Task to complete: The entries that follow need to be printed exactly as they are, minus any pictures.
START Given records
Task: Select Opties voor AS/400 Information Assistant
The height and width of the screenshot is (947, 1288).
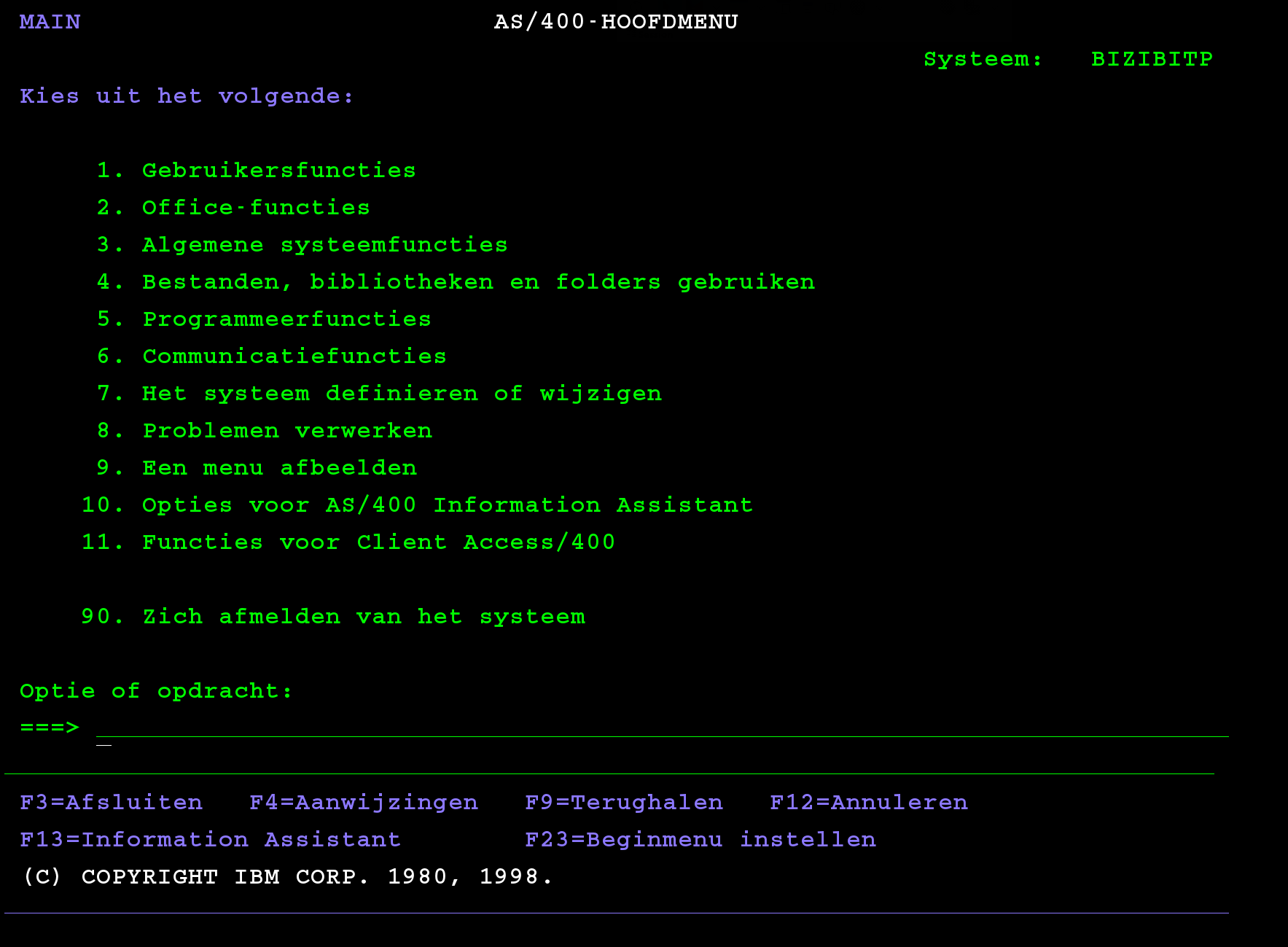Action: coord(447,505)
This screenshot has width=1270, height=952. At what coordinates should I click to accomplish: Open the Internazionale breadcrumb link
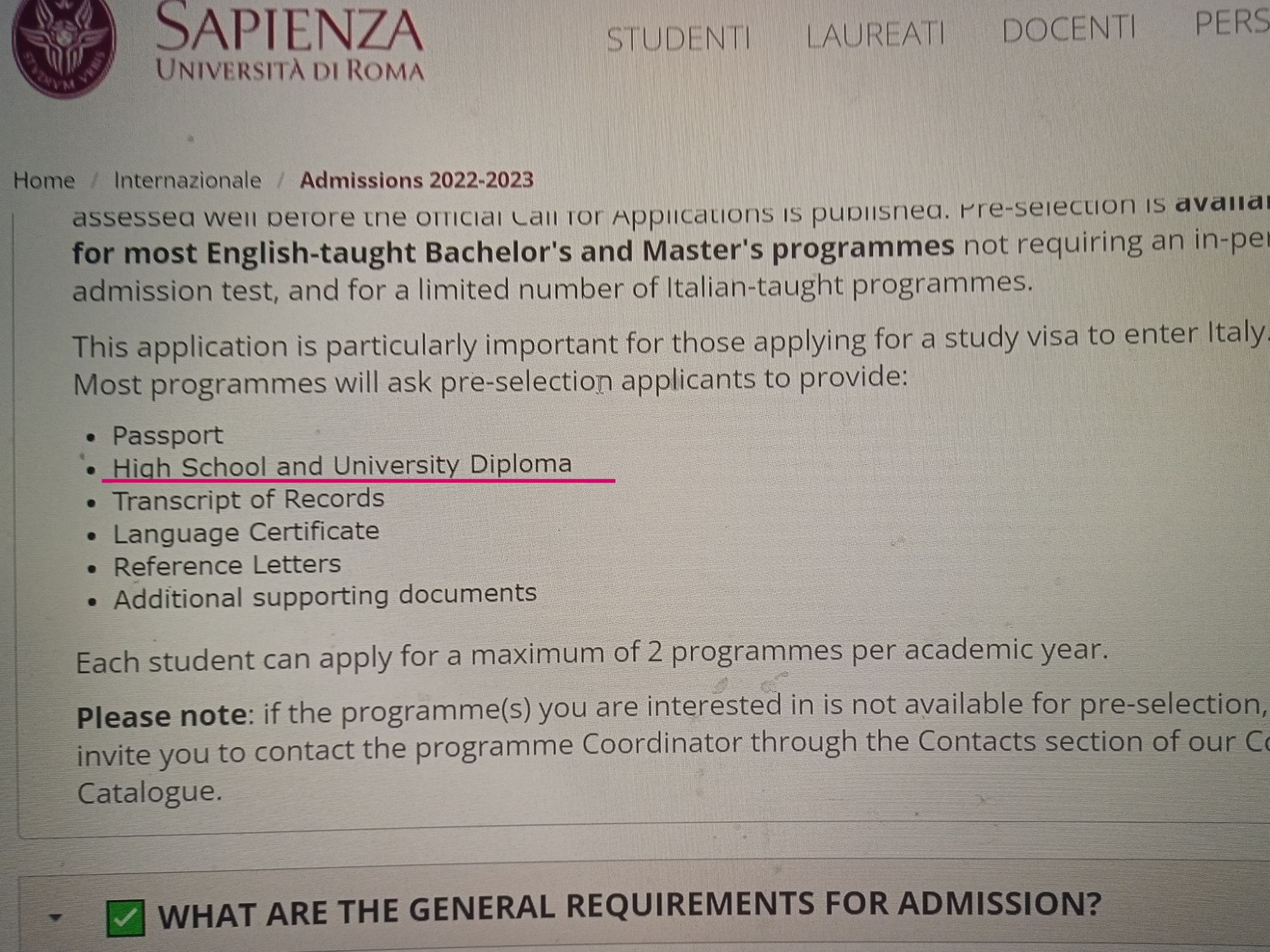[187, 180]
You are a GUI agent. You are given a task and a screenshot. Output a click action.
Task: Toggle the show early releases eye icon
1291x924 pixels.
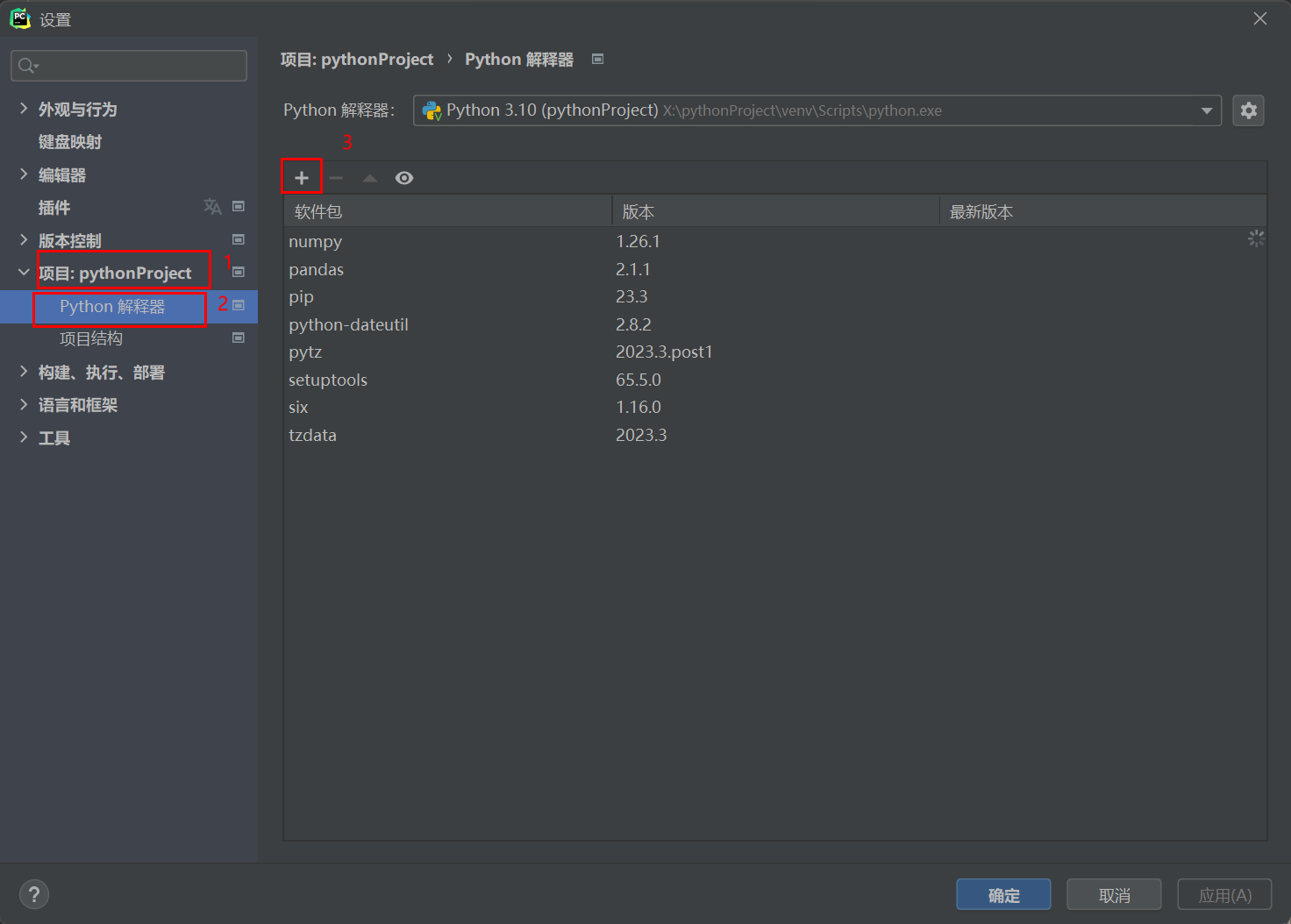pos(404,178)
END Given records
Solved exercise:
Task: Select Opties voor AS/400 Information Assistant
The height and width of the screenshot is (947, 1288).
Action: coord(447,505)
This screenshot has width=1270, height=952. At what coordinates should I click to accomplish: Open the Internazionale breadcrumb link
[187, 180]
You are a GUI agent. You are given a task and a screenshot. Output a click action.
Task: Toggle the show early releases eye icon
1291x924 pixels.
pos(404,178)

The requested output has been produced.